The One-Eyed Leading the Blind – Why you need more than data science and machine learning to create knowledge from data
Many job matching and recommendation engines currently on the market are based on machine learning (ML) and promoted as revolutionizing HR tech. However, despite all the work put into improving models, approaches and data over the past decade, the results are still far from what users, developers and data scientists hope for. Yet, the consensus seems to be that if we just get more even more data and even better models, and throw even more time, money and data scientists at the problem, we will solve it with machine learning. This may be true, but there is also ample reason to at least think about trying a different strategy. A lot of very clever people having been working very hard for many years to get this approach to work, and the results are – let’s face it – still really bad. In this series of posts, we are going to shed some light on some of the pitfalls of this approach that may explain the lack of significant improvement in recent years.
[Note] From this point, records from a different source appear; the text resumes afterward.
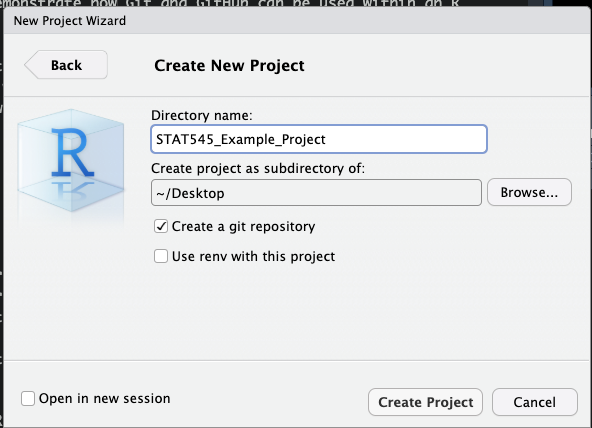Viewport: 592px width, 428px height.
Task: Tick the Open in new session checkbox
Action: pos(28,398)
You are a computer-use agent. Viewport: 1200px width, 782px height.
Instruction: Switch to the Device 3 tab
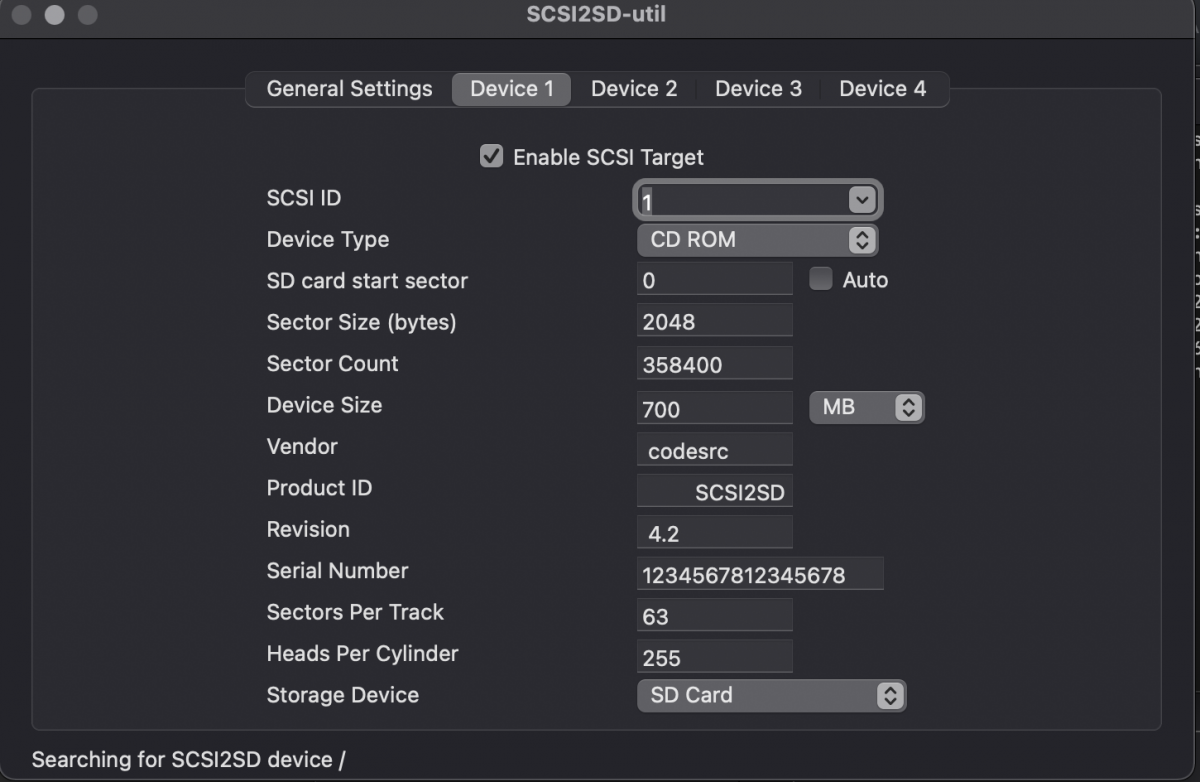[758, 89]
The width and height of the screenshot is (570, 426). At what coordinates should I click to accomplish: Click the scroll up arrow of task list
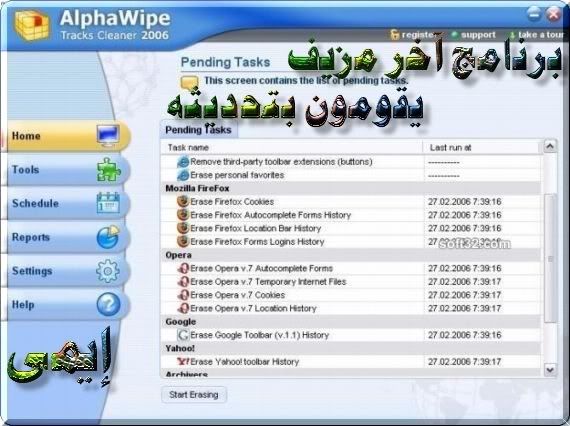550,146

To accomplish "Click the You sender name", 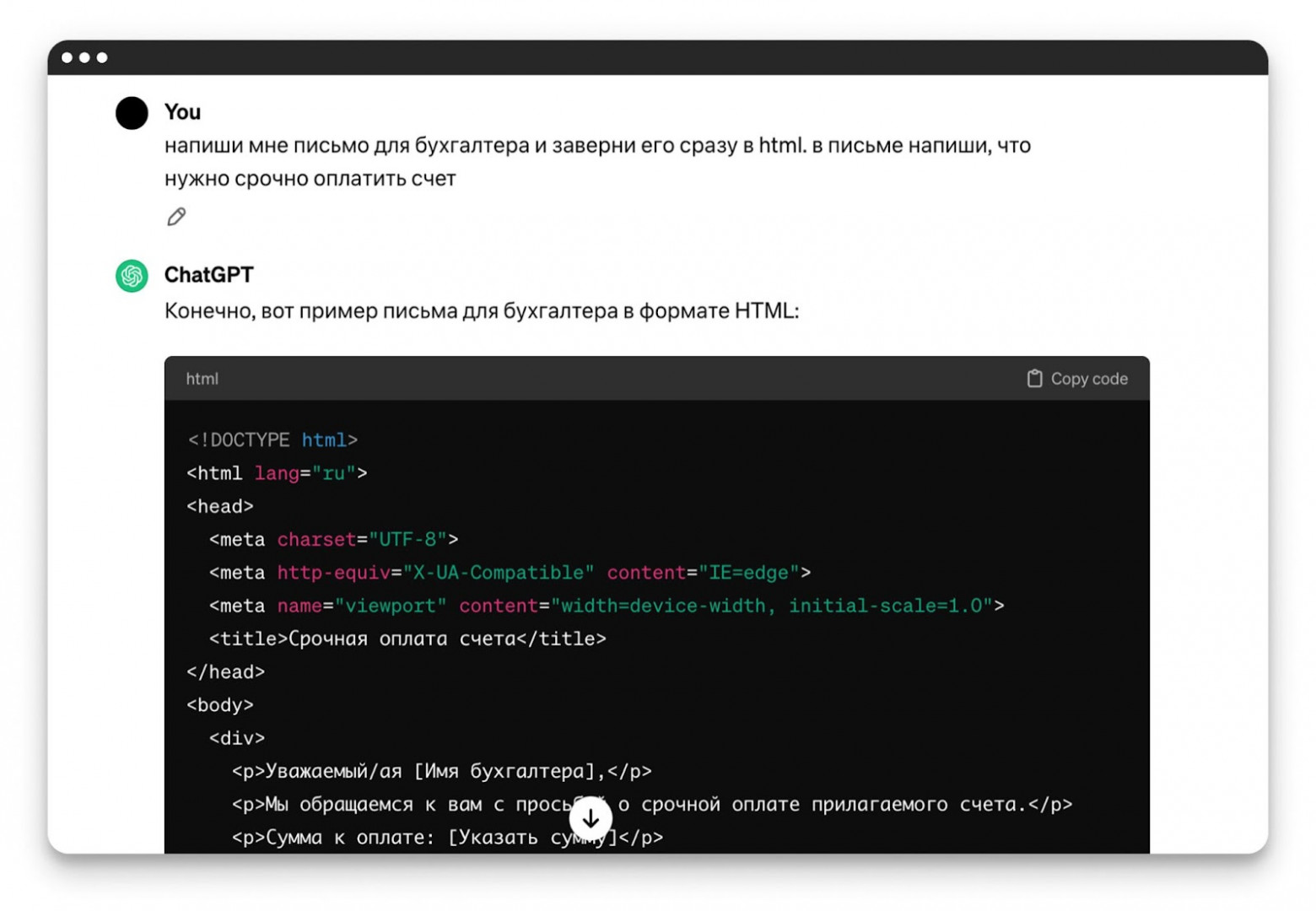I will coord(181,111).
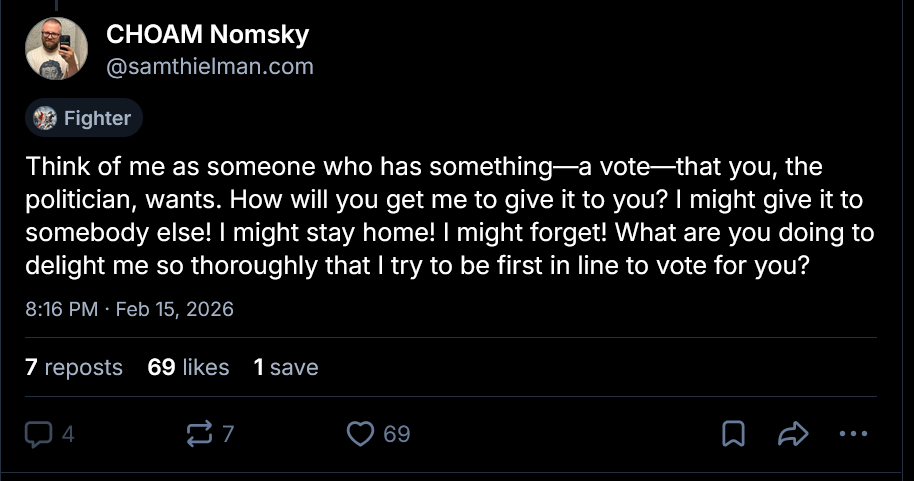The height and width of the screenshot is (481, 914).
Task: Click the repost count number 7
Action: coord(228,434)
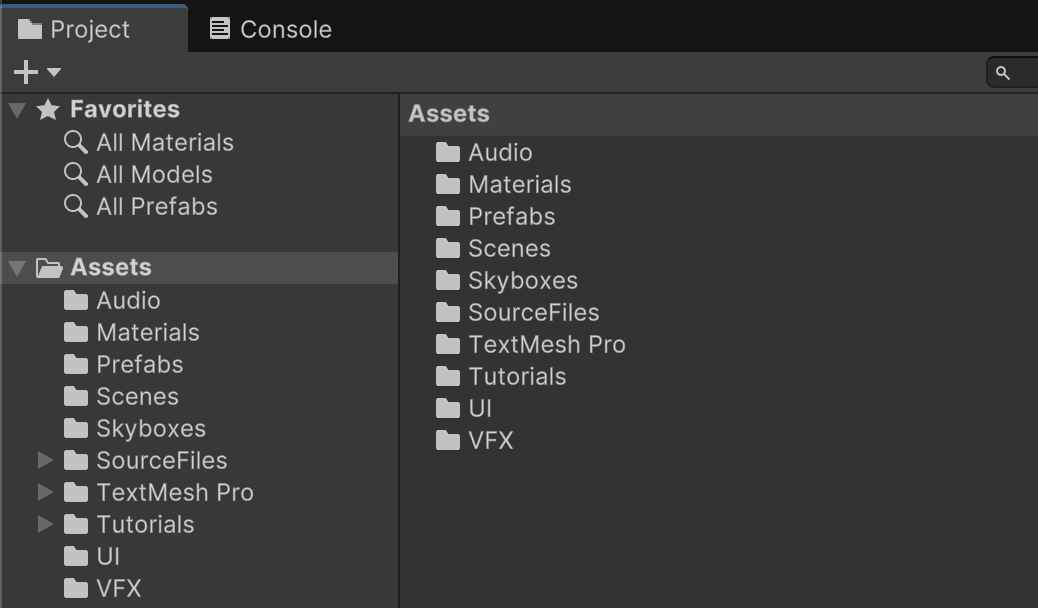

One of the key aspects that many experts have come to realize is that because job and skills data is so complex, ML-based systems need to be fed with some form of knowledge representation, typically a knowledge graph. The idea is that this will help the ML models better understand all the different terms used for job titles, skills, trainings and other job-related concepts, as well as the intricate relationships between them. With a better understanding, the model can then provide more accurate job or candidate recommendations. So far, so good. So the data scientists and developers are tasked with working out how to generate this knowledge graph. If you put a group of ML experts in a room and ask them to come up with a way to create a highly complex, interconnected system of machine-readable data, what do you think their approach will be? That’s right. Solve it with ML. Get as much data as you can and a model to work it all out. However, there are multiple critical issues with this approach. In this post, we’ll focus on two of these concerns that come into play right from the start: you need the right data, and you need the right experts.
The data
ML uses algorithms to find patterns in datasets. To discern patterns, you need to have enough data. And to find patterns in the data that more or less reflect reality, you need data that more or less reflects reality. In other words, ML can only solve problems if there is enough data of good quality and an appropriate level of granularity; and the harder the problem, the more data your system will need. Generating a knowledge graph for jobs and associated skills with ML techniques is a hard problem, which means you need a lot of data. Most of this data is only available in unstructured and highly heterogeneous documents and datasets like free text job descriptions, worker profiles, resumes, training curricula, and so on. These documents are full of unstandardized or specialist terms, synonyms and acronyms, descriptive language, or even graphical representations. There are ambiguous or vague terms, different notions of skills, jobs, and educations. And there is a vast amount of highly relevant implicit information like the skills and experience derived from 3 years in a certain position at a certain company. All this is supposed to be fed into an ML system which can accurately parse, structure and standardize all relevant information as well as identify all the relevant relationships to create the knowledge graph.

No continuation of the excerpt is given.